Derek Eller Gallery is pleased to present Window Shopping, a solo exhibition of new mixed-media paintings by Melissa Brown. Utilizing a combination of screen-printed photographs hybridized with passages painted in impasto or airbrush, Brown mines the rich topography of New York City store windows. With historical precedents like Rauschenberg, Johns, and Warhol who famously engaged with Bonwit Teller’s windows, Brown explores the quirky displays and otherworldly reflections contained within these sites of commerce and longing. She explains:
I’m more of a daydreamer than a shopper, but to make these paintings I walked around the city, window shopping. When I was stopped in my tracks by an archetypal merchandise fantasy, like two muses wrapped in flowing, sequined, organza huddled below the caption ‘It's a material world’ in the fabric district on 39th street, I dropped a pin. I returned later to paint a study from life. While standing at an easel and painting each pinned mini-theater of commerce, I was mostly ignored by passers-by, but I did chat with shop owners, hearing tales of inter-generational family management and rent-raises that delivered a terminal blow. The West Village street maze is home to several immortal New York City shop-icons. On West 4th street, for example, The Music Inn and Pink Pussy Cat stand next to each other as side-by-side playhouses of human seduction: music and sex. One is crowded with bespoke wooden instruments piled on top of clowns, books, statues, beads, sun-faded ads, the other inhabited by a cast of un-canny valley-metallic mannequins sexily sporting lingerie. Together they stand as two 21st century, bawdy updates of 19th century Parisian arcade displays.

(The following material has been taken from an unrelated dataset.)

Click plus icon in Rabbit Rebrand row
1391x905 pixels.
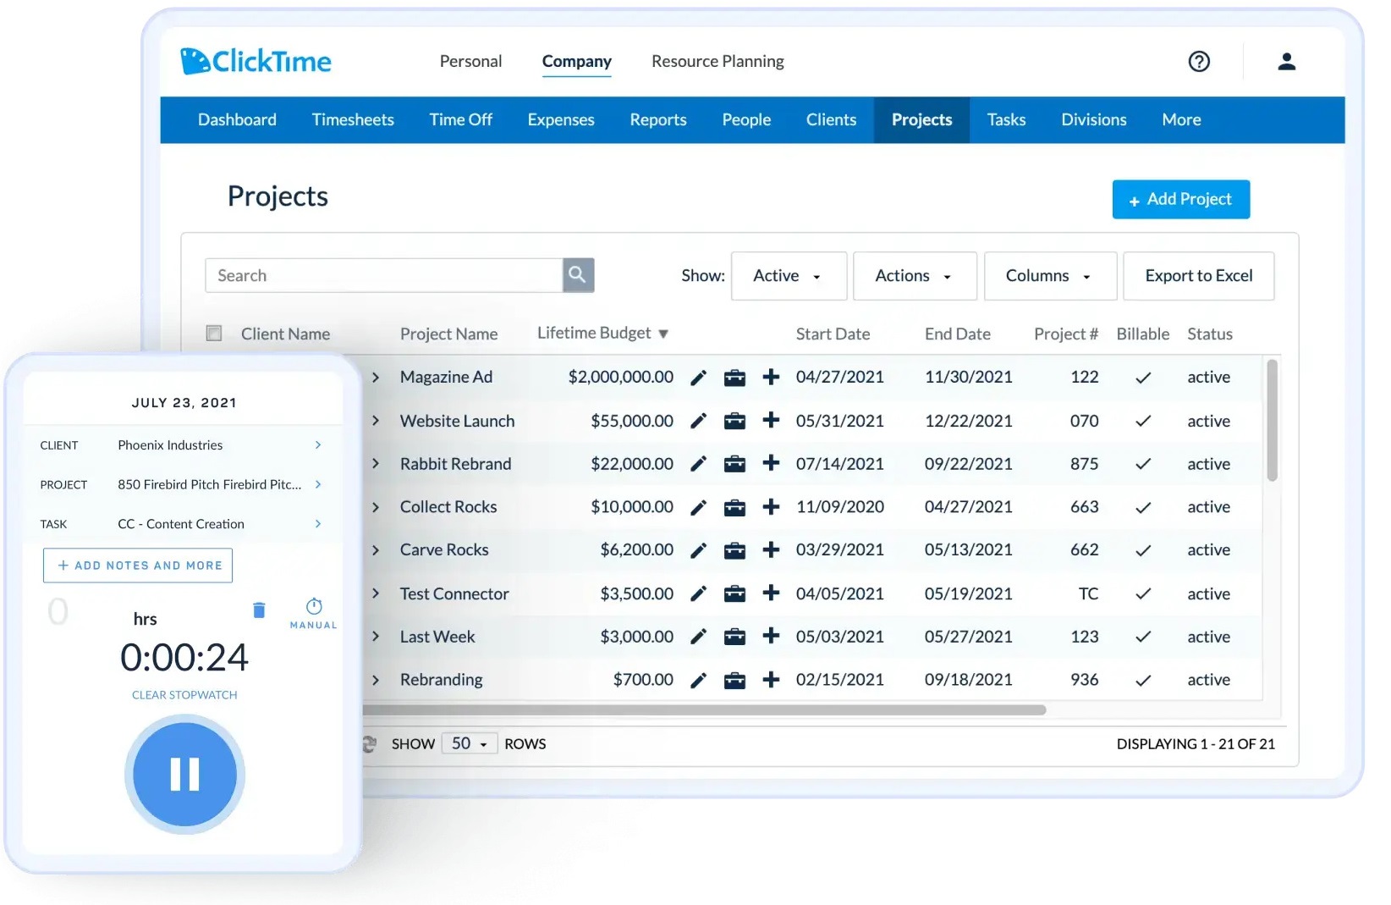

Window shopping in New York City is like passing crystal balls on a conveyor belt. A pane of glass that reflects the engulfing city is also a portal to a vision of ownership. Artful, shiny retail arrangements suggest how your life might improve if you owned a particular post-apocalyptic loungewear set. A window-dresser’s vision is transmitted to pedestrian imagination via alluring still-lives inside dioramas. This fleeting form of visual marketing rooted in synchronous encounters is already a thing of the past. Desire for purchase is now ignited through ads that track behavior un-avoidably inserted before your eyes. Retail is no longer a chance meeting. In this exhibition, I’m depicting that auspicious moment of persuasion when the art of display strikes a core human desire that can only be satisfied by the material world.

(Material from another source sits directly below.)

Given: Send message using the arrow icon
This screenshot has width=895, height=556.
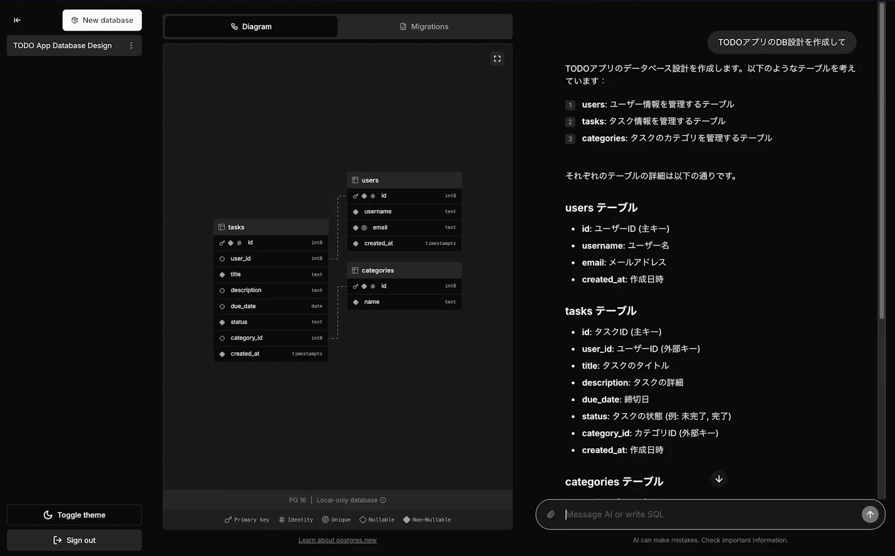Looking at the screenshot, I should [x=870, y=514].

Melissa Brown (b.1974) lives and works in Brooklyn, New York. Recent solo and two person exhibitions include Flower Games, at Cellar Contemporary in Trento, Italy; Two Pair and Windows and Bars at Derek Eller Gallery in New York City; West Coast Paintings at Anat Ebgi in Los Angeles; Thrift Store Find at Andrew Rafacz Gallery in Chicago; Fountain, Melissa Brown and Jamie Bull at Dodd Gallery at the University of Georgia; and Going AWOL at the Biggins Gallery, Auburn University. For over ten years she has organized poker tournaments where the wager is art at galleries, art fairs, and most recently, a tournament and exhibition titled Rules of the Game at the Center for Book Arts in New York City. She has participated in group exhibitions at The Pit, Los Angeles, CA; Canada, New York, NY; Magenta Plains, New York, NY; Everyday Mooonday, Seoul, Korea; Parker Gallery, Los Angeles, CA; Venus Over Manhattan, New York, NY; Mass MOCA; Gavin Brown’s Enterprise, New York, NY; Klaus Von Nichtssagend, New York, NY; Musée International Des Arts Modestes, France; and Deitch Projects, Los Angeles, CA. In 2024-25, she was awarded a Sharpe-Walentas Studio Program residency and residencies at Yaddo and Headlands in 2026. In 2012, she was awarded the Joan Mitchell Painter’s Grant and a residency at the Joan Mitchell Center in 2019. Her work is in the permanent collections of the Whitney Museum of American Art, the Brooklyn Museum, the New York Department of Education and the Fidelity Corporate Collection. She is a professor in Studio Art at Lehman College, CUNY. This will be her fifth solo exhibition with the Gallery.